I am new to programming and I have a bunch of CSV files that are about 50 to 60 rows each. After an unspecified amount of rows, there is a string called 'NAME' in the second column. I want to take everything in the second column after 'NAME' and print it to a text file. I initially thought to use pandas
and skiprows
to do this however the problem is that each csv I run through will have 'NAME' in a different row.

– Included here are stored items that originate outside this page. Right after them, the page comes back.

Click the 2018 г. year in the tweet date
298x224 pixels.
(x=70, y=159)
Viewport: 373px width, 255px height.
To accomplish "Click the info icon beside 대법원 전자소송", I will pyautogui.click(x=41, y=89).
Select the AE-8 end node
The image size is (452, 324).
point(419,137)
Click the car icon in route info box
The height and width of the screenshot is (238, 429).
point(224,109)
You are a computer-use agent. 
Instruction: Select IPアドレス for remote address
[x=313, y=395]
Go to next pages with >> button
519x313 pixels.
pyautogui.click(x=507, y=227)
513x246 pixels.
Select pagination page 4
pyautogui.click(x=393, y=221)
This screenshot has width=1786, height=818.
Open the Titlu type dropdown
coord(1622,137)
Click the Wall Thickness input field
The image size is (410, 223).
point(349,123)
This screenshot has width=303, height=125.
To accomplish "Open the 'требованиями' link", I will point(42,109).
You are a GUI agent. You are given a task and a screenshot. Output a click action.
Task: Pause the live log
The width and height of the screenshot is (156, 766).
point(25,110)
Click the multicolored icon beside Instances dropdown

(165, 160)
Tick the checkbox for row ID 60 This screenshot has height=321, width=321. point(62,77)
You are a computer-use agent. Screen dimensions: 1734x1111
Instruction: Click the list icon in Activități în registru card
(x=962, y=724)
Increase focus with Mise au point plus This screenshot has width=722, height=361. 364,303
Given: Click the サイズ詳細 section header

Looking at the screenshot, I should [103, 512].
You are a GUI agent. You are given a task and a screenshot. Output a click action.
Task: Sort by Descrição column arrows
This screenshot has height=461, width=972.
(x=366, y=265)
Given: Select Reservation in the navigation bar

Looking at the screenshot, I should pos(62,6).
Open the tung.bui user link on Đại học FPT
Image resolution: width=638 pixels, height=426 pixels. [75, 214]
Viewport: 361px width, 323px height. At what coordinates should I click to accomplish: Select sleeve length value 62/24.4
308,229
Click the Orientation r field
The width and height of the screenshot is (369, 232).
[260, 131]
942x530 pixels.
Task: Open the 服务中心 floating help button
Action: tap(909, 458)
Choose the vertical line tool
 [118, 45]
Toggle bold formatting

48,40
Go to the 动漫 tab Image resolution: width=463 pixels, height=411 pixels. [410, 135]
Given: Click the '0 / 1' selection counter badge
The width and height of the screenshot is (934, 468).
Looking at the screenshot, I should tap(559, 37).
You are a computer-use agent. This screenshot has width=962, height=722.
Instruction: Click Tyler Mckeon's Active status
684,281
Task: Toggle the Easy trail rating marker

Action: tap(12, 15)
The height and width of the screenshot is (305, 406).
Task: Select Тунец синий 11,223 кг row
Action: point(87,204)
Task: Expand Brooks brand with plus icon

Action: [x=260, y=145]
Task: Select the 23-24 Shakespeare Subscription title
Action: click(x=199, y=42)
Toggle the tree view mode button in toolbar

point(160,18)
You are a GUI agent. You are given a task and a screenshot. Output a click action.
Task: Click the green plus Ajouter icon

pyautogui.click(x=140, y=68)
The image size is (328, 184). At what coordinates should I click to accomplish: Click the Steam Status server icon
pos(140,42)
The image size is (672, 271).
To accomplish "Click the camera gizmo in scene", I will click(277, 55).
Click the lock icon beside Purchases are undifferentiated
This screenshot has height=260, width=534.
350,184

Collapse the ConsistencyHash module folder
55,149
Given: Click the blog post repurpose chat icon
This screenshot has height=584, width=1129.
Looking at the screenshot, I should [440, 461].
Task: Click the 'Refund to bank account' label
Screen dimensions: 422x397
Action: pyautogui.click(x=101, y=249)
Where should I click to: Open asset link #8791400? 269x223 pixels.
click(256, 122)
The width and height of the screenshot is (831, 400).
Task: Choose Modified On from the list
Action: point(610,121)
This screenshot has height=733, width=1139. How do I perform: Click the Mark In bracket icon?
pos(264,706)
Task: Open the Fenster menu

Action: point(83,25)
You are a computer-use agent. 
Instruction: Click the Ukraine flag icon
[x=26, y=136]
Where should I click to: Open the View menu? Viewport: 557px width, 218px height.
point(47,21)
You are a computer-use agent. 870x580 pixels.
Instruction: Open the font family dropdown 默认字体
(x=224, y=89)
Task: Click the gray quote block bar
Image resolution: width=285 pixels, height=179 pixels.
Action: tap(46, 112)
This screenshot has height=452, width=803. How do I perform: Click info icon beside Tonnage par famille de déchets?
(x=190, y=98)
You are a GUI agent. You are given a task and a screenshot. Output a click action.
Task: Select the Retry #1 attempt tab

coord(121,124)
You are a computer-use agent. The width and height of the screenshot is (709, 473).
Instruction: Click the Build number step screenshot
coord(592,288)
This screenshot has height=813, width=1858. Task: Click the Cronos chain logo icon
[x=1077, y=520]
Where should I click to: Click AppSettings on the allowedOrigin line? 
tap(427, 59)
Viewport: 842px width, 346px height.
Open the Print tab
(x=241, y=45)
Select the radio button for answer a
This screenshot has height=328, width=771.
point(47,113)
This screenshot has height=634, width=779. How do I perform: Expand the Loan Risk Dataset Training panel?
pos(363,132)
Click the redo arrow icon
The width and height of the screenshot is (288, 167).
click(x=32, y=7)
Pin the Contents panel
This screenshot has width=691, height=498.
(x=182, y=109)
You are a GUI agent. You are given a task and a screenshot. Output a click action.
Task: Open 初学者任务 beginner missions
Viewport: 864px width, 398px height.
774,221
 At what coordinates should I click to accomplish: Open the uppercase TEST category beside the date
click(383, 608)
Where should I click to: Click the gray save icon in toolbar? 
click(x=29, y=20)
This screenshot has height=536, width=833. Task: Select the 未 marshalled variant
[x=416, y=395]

Also, if it helps, there is a blank line three rows before 'NAME' in every CSV.
header, header
header, header
NUMBER,ITEM
N1,Shoe
N2,Heel
N3,Tee, random stuff
N4,Polo, random stuff
N5,Sneaker
N10,Heel
N11,Tee
...
...
...
How
Count 17
SORT,NAME
H1,Thing, random stuff
H2,WTANK
H3,TEE2
H4,TEE
I would also like to not have repeats in the text file because I will be running through around 1000 CSVs in a directory. Here is a bit of code that I started out with and is where i got stuck.
import pandas as pd
import csv
import glob
fns = glob.glob('*.csv') #goes through every CSV file in director
for csv in fns:
prod_df = pd.read_csv(csv, skiprows=???)
with open (os.path.join('out', fn), 'wb') as f:
w = csv.writer(f)
test_alias = prod_df['NAME'].unique()
w.writerow(row)
I know it doesn't work, and is probably not a very good bit of code. Any help would be greatly appreciated. Thank You!
Assuming that NAME
only occurs one time you could use get_loc
import pandas as pd
import glob
fn = 'out.csv'
fns = glob.glob('*.csv') #goes through every CSV file in director
colname = 'ITEM'
rowname = 'NAME'
for csv in fns:
s = pd.read_csv(csv, usecols=[colname], squeeze=True, skiprows=7, header=0)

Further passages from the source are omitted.